What is elder financial abuse?
Elder financial abuse is using an elder’s money or assets contrary to the elder’s wishes, needs, or best interests, for the abuser’s personal gain
What are examples of elder financial abuse?
Elder financial abuse covers a wide range of activities, including:
- Taking money or property.
- Forging an older person's signature.
- Getting an older person to sign a deed, will, or power of attorney through deception, coercion, or undue influence.
- Using the older person's property or possessions without permission.
- Promising lifelong care in exchange for money or property and not following through on the promise.
- Committing confidence crimes ("cons") against older people, using deception to gain their confidence.
- Scamming older people through the use of fraudulent or deceptive acts.
- Committing fraud against older people through the use of deception, trickery, false pretense, or dishonest acts, or statements for financial gain.

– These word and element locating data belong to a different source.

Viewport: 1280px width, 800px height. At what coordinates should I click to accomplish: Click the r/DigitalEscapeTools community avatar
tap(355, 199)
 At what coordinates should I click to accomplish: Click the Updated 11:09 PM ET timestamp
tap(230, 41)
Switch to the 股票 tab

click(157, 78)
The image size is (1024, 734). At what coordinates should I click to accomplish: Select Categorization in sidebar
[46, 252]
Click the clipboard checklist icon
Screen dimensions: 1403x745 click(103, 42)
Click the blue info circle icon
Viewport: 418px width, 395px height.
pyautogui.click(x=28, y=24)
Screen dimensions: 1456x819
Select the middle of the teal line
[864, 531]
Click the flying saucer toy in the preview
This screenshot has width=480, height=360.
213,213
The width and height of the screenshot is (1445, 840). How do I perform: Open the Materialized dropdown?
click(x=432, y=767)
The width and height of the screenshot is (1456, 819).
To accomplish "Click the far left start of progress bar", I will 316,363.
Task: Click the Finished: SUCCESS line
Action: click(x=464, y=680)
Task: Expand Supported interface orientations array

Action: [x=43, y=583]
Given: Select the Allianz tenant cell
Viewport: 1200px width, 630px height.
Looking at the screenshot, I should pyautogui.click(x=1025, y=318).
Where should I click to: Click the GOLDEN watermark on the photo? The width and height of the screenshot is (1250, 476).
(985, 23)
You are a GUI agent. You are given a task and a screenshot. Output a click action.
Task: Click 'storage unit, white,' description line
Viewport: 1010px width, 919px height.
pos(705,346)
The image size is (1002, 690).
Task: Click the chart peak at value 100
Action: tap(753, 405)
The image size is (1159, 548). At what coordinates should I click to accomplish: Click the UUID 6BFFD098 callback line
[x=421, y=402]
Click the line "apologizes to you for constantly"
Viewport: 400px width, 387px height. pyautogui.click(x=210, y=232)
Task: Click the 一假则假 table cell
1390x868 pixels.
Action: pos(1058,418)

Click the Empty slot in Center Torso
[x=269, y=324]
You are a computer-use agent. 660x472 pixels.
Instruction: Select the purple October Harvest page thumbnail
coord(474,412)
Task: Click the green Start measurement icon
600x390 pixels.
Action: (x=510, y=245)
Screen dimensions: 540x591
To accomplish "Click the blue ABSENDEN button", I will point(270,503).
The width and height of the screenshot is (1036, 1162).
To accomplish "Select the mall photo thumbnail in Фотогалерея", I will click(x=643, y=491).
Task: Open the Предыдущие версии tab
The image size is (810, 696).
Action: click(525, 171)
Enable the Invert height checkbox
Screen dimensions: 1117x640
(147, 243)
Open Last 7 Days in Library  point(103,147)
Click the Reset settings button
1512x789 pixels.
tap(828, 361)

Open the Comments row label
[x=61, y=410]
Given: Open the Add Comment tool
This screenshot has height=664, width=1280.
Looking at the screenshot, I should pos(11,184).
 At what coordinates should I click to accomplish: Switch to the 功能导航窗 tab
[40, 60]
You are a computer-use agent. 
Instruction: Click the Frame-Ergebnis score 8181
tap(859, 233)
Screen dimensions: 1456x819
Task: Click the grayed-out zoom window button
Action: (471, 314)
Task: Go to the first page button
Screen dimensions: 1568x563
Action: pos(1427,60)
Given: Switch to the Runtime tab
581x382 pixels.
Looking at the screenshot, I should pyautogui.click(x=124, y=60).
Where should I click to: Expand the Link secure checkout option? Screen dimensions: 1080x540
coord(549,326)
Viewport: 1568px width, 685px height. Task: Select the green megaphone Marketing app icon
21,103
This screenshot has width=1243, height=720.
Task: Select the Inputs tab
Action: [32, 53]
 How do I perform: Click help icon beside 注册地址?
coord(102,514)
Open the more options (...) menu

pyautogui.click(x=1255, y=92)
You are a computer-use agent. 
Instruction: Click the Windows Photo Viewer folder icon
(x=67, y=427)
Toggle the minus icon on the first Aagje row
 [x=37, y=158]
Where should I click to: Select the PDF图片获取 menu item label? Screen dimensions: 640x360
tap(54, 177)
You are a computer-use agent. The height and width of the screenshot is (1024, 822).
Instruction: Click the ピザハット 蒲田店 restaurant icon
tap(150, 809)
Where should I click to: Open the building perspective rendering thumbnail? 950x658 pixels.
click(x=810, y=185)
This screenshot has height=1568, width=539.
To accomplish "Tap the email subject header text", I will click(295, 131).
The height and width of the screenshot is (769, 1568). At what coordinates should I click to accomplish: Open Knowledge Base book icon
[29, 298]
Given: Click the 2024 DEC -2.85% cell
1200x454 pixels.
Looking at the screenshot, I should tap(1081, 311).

- Using telemarketing to commit scams against older people. Perpetrators call victims and use deception, scare tactics, or exaggerated claims to get them to send money. They may also make charges against victims' credit cards without authorization.
Who are the perpetrators of elder financial abuse?
Family members, including children, grandchildren, or spouses. They may:
- Have substance abuse, gambling, or financial problems.
- Stand to inherit and feel justified in taking what they believe is "almost" or "rightfully" theirs.
- Fear that their older family member will get sick and use up his or her savings, depriving the abuser of an inheritance.
- Have had a negative relationship with the older person and feel a sense of "entitlement."
- Have negative feelings toward siblings or other family members whom they want to prevent from acquiring or inheriting the older person's assets.